The Alignment Problem at 7B Scale
Getting small language models to be genuinely helpful without a massive RLHF pipeline seemed impossible a year ago. Zephyr 7B, released by the HuggingFace H4 team, changed that narrative by combining distilled supervised fine-tuning (dSFT) with Direct Preference Optimization (DPO) — and the results beat models ten times its size.
What Distilled SFT Means
Traditional SFT uses human-written demonstrations. dSFT replaces those with synthetic completions generated by a capable teacher model (GPT-4 in this case). The HuggingFace team sampled 200,000 prompt-completion pairs from UltraChat (a large synthetic dialogue dataset), then filtered for quality using the UltraFeedback preference signals.
The pipeline:
- Sample prompts from UltraChat and UltraFeedback
- Generate 4 completions per prompt using GPT-3.5, GPT-4, Llama, and Claude
- Score completions with GPT-4 on helpfulness, honesty, instruction-following
- Use highest-scoring completion for SFT; use all 4 with scores for DPO
DPO Instead of PPO
Zephyr skips the reward model and the PPO training loop entirely. DPO reformulates alignment as a classification problem: given a chosen response and a rejected response, update the policy directly to prefer the chosen one. This is simpler, more stable, and requires far fewer compute hours.

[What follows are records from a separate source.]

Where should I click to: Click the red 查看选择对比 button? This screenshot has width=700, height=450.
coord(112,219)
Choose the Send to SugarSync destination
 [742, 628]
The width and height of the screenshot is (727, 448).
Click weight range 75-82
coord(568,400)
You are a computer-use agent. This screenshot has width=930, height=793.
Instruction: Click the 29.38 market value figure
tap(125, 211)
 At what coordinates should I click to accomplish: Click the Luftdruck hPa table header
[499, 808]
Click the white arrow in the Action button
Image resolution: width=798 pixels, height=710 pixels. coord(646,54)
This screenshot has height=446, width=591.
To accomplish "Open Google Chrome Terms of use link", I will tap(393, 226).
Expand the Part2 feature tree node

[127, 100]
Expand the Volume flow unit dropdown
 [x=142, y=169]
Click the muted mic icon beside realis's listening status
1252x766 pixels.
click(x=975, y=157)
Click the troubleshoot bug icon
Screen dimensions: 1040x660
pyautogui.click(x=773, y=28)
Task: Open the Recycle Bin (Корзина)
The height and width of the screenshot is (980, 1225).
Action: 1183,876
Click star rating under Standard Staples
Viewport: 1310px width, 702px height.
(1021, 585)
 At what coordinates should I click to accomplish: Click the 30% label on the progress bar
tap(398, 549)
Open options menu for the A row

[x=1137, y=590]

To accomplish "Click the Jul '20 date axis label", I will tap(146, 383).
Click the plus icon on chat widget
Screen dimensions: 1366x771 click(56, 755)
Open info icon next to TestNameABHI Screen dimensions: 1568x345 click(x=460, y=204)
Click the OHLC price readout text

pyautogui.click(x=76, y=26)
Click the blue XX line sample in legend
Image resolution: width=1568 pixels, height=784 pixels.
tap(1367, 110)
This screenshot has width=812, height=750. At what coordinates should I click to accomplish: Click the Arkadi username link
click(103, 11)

from trl import DPOTrainer
from transformers import AutoModelForCausalLM, AutoTokenizer
model = AutoModelForCausalLM.from_pretrained("HuggingFaceH4/mistral-7b-sft-beta")
ref_model = AutoModelForCausalLM.from_pretrained("HuggingFaceH4/mistral-7b-sft-beta")
tokenizer = AutoTokenizer.from_pretrained("HuggingFaceH4/mistral-7b-sft-beta")
trainer = DPOTrainer(
model=model,
ref_model=ref_model,
beta=0.1,
train_dataset=dpo_dataset, # {"prompt", "chosen", "rejected"}
tokenizer=tokenizer,
)
trainer.train()
MT-Bench Results
Zephyr-β scores 7.34 on MT-Bench — essentially matching Llama 2 70B Chat (7.35) at 10% of the parameter count. MT-Bench is a multi-turn benchmark that tests reasoning, math, coding, and creative writing. The result was striking enough that it forced a rethinking of how much compute alignment actually requires.
Zephyr-α vs Zephyr-β
The α variant used only dSFT without DPO and scored 6.18 on MT-Bench. Adding DPO in β jumped that to 7.34 — a 1.16-point gain purely from preference optimization with no additional compute-heavy training. This validated DPO as a practical alignment tool for resource-constrained teams.
Lessons for Aligning Small Models
The key takeaways from the Zephyr recipe: synthetic data quality matters more than quantity, teacher model selection (GPT-4 over GPT-3.5) has outsized impact on SFT quality, and DPO is a reliable substitute for PPO when your preference data is clean. Teams building domain-specific assistants on tight budgets should start here.